A University Heated By Country’s Largest Geothermal System
It’s hard for some people to wrap their heads around the idea of not burning anything to get their heat, but at Indiana’s Ball State, the entire campus will soon be heated and cooled by nothing more than heat from the ground.
How do you heat and cool 47 buildings and 25,000 people without using any fuel, and only minimal electricity?
By digging. Or more specifically: by installing an elaborate underground geothermal energy system that can both heat water during the winter, and cool it in the summer.
Geothermal electricity production may still be in its infancy in the U.S. But Ball State University, in Muncie, Indiana, is showing how geothermal technology can provide at large scale, and deliver big financial and carbon savings. Although the project, which spreads across 731 acres, will initially cost $70 to 75 million, it will cut the college’s bills by $2 million a year, and halve its CO2 output.
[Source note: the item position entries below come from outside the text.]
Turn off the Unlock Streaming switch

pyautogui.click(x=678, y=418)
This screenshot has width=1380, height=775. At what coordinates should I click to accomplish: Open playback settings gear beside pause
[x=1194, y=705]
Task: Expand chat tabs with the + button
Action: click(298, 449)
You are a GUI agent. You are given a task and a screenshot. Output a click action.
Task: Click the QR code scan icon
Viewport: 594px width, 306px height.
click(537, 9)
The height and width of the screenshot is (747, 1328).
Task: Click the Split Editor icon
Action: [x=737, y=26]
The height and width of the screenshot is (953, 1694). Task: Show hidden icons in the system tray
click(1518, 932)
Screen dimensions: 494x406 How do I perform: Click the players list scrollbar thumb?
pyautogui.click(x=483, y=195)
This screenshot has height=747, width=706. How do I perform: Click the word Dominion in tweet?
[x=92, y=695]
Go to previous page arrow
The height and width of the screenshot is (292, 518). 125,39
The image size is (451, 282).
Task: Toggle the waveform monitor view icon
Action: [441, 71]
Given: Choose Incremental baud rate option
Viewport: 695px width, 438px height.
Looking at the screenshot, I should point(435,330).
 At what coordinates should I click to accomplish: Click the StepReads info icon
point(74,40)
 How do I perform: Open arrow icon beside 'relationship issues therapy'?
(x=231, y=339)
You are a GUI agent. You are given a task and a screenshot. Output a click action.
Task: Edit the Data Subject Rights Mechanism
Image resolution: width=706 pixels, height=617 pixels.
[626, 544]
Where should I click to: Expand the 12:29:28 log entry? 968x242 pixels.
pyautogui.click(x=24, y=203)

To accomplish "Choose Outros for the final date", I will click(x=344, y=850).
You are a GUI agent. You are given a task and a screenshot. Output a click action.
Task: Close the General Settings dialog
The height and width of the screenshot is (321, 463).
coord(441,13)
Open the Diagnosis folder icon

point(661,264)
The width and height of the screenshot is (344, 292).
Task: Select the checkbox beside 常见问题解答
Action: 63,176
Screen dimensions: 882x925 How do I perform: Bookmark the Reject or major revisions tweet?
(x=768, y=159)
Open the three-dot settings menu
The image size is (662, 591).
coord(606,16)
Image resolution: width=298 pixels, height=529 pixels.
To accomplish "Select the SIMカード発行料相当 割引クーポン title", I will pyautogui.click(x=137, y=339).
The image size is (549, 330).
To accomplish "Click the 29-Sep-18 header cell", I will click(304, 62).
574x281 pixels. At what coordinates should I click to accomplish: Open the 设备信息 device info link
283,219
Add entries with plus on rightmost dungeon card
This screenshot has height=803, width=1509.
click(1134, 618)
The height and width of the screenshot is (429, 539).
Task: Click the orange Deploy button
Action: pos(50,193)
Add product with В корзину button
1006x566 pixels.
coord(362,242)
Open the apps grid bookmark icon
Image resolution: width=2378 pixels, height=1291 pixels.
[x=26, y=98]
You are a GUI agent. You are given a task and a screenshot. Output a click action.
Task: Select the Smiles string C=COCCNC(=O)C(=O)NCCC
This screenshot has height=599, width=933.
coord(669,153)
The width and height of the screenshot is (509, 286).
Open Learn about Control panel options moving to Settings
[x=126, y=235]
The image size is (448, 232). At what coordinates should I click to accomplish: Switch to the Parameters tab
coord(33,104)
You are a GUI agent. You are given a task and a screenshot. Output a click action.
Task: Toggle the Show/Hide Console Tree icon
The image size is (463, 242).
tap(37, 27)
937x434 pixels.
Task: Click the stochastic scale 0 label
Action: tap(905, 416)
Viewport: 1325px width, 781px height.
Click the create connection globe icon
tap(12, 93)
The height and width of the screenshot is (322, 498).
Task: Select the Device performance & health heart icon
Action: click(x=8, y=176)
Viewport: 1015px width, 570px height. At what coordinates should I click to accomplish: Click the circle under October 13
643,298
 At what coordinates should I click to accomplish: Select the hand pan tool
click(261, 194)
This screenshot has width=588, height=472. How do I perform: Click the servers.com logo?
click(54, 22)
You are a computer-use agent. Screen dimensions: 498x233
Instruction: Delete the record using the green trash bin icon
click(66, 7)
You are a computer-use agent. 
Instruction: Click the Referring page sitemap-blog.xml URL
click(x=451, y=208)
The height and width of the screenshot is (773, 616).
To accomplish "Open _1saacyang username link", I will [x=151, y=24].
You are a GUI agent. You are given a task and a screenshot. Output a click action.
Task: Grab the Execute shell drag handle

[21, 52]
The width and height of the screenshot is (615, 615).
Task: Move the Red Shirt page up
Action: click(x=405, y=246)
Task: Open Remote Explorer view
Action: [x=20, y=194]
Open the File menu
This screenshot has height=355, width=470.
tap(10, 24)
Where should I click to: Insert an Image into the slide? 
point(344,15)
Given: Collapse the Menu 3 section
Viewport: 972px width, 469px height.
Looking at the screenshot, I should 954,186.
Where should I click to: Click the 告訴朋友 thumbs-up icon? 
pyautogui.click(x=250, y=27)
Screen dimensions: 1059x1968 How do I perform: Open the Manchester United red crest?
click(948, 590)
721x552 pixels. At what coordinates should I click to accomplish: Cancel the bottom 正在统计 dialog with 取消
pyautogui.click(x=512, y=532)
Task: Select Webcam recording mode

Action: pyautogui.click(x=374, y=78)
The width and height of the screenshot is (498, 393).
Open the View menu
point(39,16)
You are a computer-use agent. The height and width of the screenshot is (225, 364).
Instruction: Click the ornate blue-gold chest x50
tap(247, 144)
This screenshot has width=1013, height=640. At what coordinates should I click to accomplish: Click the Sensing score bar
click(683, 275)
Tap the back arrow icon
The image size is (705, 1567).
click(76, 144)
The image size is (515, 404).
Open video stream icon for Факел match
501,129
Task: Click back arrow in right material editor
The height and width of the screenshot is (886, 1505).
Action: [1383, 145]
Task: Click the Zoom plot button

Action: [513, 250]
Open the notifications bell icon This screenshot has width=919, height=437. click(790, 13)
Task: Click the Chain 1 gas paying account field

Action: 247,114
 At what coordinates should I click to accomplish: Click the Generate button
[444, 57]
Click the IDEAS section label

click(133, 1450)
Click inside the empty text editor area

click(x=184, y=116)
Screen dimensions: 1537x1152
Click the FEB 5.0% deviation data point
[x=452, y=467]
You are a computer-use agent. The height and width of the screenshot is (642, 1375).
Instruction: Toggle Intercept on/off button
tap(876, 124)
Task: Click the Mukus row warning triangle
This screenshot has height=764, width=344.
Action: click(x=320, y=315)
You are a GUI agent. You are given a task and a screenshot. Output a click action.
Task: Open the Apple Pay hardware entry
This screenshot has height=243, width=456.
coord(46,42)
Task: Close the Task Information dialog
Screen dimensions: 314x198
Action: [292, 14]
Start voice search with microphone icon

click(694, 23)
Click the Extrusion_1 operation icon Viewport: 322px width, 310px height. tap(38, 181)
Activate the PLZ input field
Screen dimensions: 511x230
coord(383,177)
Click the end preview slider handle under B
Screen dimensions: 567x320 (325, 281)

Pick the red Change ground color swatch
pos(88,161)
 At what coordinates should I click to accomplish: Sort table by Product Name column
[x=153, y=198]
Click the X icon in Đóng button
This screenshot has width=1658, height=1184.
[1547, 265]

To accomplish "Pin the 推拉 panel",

The project is already 50 percent finished, with full completion expected in 2013. Assuming the cost of electricity remains the same, it will be paid off around 2050.
The closed loop system consists of 3,600 boreholes drilled 400 to 500 feet deep across the campus’s sports fields and parking lots; about 10 miles of piping making up hot and cold water “district” loops; two energy stations where heat is either transferred to the buildings, or sunk to the ground; and various building interfaces and controls. Geothermal heat pumps draw heat from the ground to warm water to 150 degrees, or extract heat to cool it to 40 degrees, depending on what is needed.
Jim Lowe, director of engineering, construction and operations at Ball State, says he was originally going to replace the university’s four decades-old coal-fired boilers with biomass-burning units. But he changed his mind after realizing that such units would be expensive to install and maintain, and that largescale geothermal was now possible. Several Indiana-based firms now specialize in the technology, adding to the allure for Ball State, which says it wants to provide jobs and investment for the local community.
Lowe estimates the geothermal system will cost about $15 million more than replacing the boilers would have done, but that the project will soon pay for itself. “Seven-and-a-half, 10 or even 15 years is a short time span for an institution that’s going to be here for hundreds of years, and for a system that’s going to have a life expectancy of over 50 years.”
The added bonus is that the by dispensing with a boiler-based system, Ball is future-proofing itself against potential federal regulations restricting use of coal-fired boilers. “It won’t matter for us because we won’t be using coal,” says Lowe.
The project is far from straightforward, though. Lowe says it is has been a “challenge” to find “corridors” for all the piping around campus, and there has been disruption to faculty and students, though he insists they are fully behind the scheme. Installing the pipes underground also means some limits on what can be built on the surface in the future.
Apart the cost and earth-works involved, Lowe says the biggest obstacle to more geothermal projects is mental. He says people need to accept a “paradigm shift” where they are no longer burning a fuel, like coal, to create steam, but instead creating distribution system for hot and cold water.
It is hard to know if the project will work exactly as expected, given its scale. But Lowe says he has received plenty of phone calls and visits from other universities, municipalities, and cities (Toronto, for instance) asking about how it works. The head of the U.S. General Services Administration Martha Johnson also visited Ball last year, later describing the project in glowing terms.
“We are showing that it can be done,” Lowe says.